Accessing input/output of unnamed functional layers via hooks

Patricsen · May 31, 2024, 11:58am

Hey everyone,
I am currently trying to use the Intel FP8 Toolkit and trying to expand it with additional formats. From what I gathered, it builds on the eager PyTorch Quantization method, which uses hooks to modify intermediate layer inputs and outputs.I am interested in static PTQ.
I’ll give a little bit of background, hoping that this will help describing my question precisely:

I really like this approach, as it is easy to comprehend. However, when applying it to transformer models, such as Albert I am facing some issues.

Albert is composed of Attention heads, which can be (simplified) described as:

When using the model.named_modules() function on this model, like suggested here this returns (just an excerpt):

List of module names

albert.encoder.albert_layer_groups.0.albert_layers.0.attention
albert.encoder.albert_layer_groups.0.albert_layers.0.attention.query
albert.encoder.albert_layer_groups.0.albert_layers.0.attention.key
albert.encoder.albert_layer_groups.0.albert_layers.0.attention.value
albert.encoder.albert_layer_groups.0.albert_layers.0.attention.attention_dropout
albert.encoder.albert_layer_groups.0.albert_layers.0.attention.output_dropout
albert.encoder.albert_layer_groups.0.albert_layers.0.attention.dense

Code to reprodude

from transformers import AlbertForQuestionAnswering

# get model
model = AlbertForQuestionAnswering.from_pretrained("twmkn9/albert-base-v2-squad2")

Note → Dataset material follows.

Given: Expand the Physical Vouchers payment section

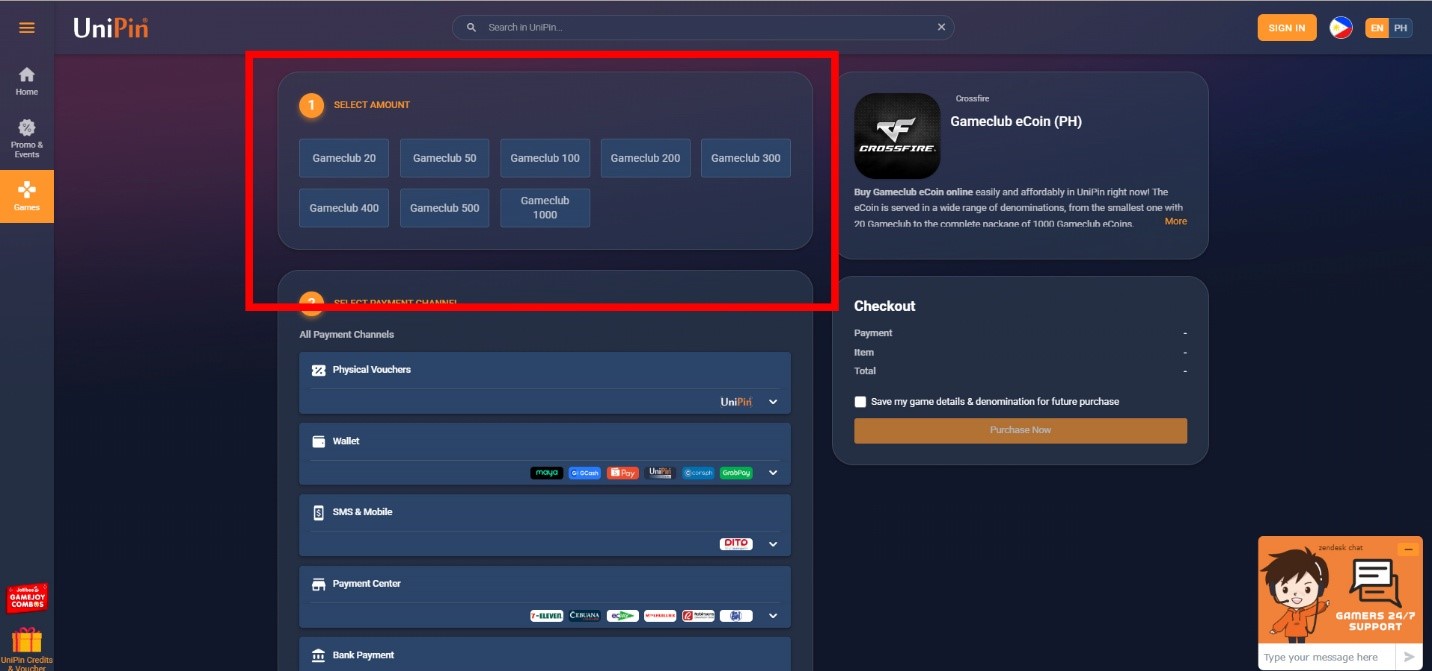Looking at the screenshot, I should click(772, 401).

# list layer names and layer types
for name, module in model.named_modules():
    print(f"{name} | {type(module)}")

Now one could use the names of the linear modules and easily start modifiying the inputs and outputs of for example Q,K and V. But what if I wanted to modify intermediate layers, such as the output of the softmax, to quantize the input of the MatMul?

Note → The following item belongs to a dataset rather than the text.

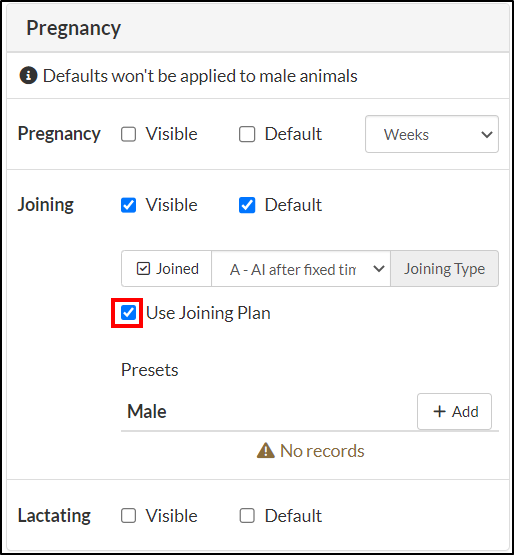514x555 pixels.
Task: Click the warning triangle beside No records
Action: pyautogui.click(x=265, y=451)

In the file defining Albert modeling_albert.py we can see the softmax layer, defined as a nn.functional.softmax, which results in it not being created as named_module(). At least that is my understanding.

So, in essence, my question is:
Is there a way to access the input/output of intermediate (unnamed) layers like these? If yes, how should this be done?

Thanks a lot for looking into this!

HDCharles · May 31, 2024, 11:45pm

You either have to edit the model to modularize those operations, or you can’t use eager mode for that.

Patricsen · June 3, 2024, 7:28am

Thanks! Would there be a smart way to it? I would for example change nn.functional.softmax to nn.softmax and then take it from there, I guess that’s the only way?

I guess I am stuck with eager mode, since I want to try dtypes that are not supported by PyTorch yet, so both prototype export and graph methods are out.

Patricsen · June 3, 2024, 1:02pm

Update for other readers that might run into this problem:
I’ve updated the structure of for example the Albert Attention Class to include the softmax as a module. I added a softmax layer to the __init__():

self.softmax1 = nn.Softmax(dim=-1)

Then I replaced the actual execution in the forward() function with:

# Original implementation (line 342)
attention_probs = nn.functional.softmax(attention_scores, dim=-1)

# Replaced by:
attention_probs = self.softmax1(attention_scores)

Although a little finicky, it works like a charm and lists the softmax gets listed with model.named_modules().